* [Required work]: Please copy each of the following entries word for word, keeping every line in its original order.

* [Raw data]:
::::::
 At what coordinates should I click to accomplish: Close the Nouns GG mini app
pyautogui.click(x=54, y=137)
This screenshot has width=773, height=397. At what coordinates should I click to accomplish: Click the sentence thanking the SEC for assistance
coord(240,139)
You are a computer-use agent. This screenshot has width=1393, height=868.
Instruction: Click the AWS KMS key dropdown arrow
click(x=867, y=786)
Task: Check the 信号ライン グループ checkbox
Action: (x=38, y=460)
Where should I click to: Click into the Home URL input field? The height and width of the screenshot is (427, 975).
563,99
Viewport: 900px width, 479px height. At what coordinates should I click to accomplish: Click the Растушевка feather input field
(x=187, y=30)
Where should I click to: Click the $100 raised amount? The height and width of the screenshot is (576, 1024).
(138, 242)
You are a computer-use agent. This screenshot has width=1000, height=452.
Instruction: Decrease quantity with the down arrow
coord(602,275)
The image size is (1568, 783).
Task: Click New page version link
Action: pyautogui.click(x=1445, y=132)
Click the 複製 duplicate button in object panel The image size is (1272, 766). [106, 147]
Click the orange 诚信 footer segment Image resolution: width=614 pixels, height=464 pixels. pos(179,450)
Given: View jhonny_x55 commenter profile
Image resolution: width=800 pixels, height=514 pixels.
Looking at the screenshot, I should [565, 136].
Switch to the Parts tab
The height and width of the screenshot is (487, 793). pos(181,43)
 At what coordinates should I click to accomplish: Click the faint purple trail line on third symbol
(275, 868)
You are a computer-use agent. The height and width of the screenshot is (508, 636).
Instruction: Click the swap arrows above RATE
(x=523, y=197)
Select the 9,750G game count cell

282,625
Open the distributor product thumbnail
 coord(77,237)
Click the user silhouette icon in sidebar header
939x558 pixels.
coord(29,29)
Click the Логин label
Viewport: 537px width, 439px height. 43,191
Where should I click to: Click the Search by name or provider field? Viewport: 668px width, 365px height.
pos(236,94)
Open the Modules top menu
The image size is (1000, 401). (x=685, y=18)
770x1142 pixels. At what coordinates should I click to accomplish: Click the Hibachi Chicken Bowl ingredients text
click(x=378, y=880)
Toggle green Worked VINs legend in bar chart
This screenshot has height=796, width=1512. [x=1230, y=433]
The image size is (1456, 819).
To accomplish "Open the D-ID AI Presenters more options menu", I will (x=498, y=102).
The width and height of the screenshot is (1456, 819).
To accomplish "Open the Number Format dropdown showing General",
::::::
* [Full output]:
 At what coordinates should I click to accomplish: Close the Nouns GG mini app
pyautogui.click(x=54, y=137)
This screenshot has width=773, height=397. At what coordinates should I click to accomplish: Click the sentence thanking the SEC for assistance
coord(240,139)
You are a computer-use agent. This screenshot has width=1393, height=868.
Instruction: Click the AWS KMS key dropdown arrow
click(x=867, y=786)
Task: Check the 信号ライン グループ checkbox
Action: (x=38, y=460)
Where should I click to: Click into the Home URL input field? The height and width of the screenshot is (427, 975).
563,99
Viewport: 900px width, 479px height. At what coordinates should I click to accomplish: Click the Растушевка feather input field
(x=187, y=30)
Where should I click to: Click the $100 raised amount? The height and width of the screenshot is (576, 1024).
(138, 242)
You are a computer-use agent. This screenshot has width=1000, height=452.
Instruction: Decrease quantity with the down arrow
coord(602,275)
The image size is (1568, 783).
Task: Click New page version link
Action: pyautogui.click(x=1445, y=132)
Click the 複製 duplicate button in object panel The image size is (1272, 766). [106, 147]
Click the orange 诚信 footer segment Image resolution: width=614 pixels, height=464 pixels. pos(179,450)
Given: View jhonny_x55 commenter profile
Image resolution: width=800 pixels, height=514 pixels.
Looking at the screenshot, I should [565, 136].
Switch to the Parts tab
The height and width of the screenshot is (487, 793). pos(181,43)
 At what coordinates should I click to accomplish: Click the faint purple trail line on third symbol
(275, 868)
You are a computer-use agent. The height and width of the screenshot is (508, 636).
Instruction: Click the swap arrows above RATE
(x=523, y=197)
Select the 9,750G game count cell

282,625
Open the distributor product thumbnail
 coord(77,237)
Click the user silhouette icon in sidebar header
939x558 pixels.
coord(29,29)
Click the Логин label
Viewport: 537px width, 439px height. 43,191
Where should I click to: Click the Search by name or provider field? Viewport: 668px width, 365px height.
pos(236,94)
Open the Modules top menu
The image size is (1000, 401). (x=685, y=18)
770x1142 pixels. At what coordinates should I click to accomplish: Click the Hibachi Chicken Bowl ingredients text
click(x=378, y=880)
Toggle green Worked VINs legend in bar chart
This screenshot has height=796, width=1512. [x=1230, y=433]
The image size is (1456, 819).
To accomplish "Open the D-ID AI Presenters more options menu", I will (x=498, y=102).
The width and height of the screenshot is (1456, 819).
To accomplish "Open the Number Format dropdown showing General",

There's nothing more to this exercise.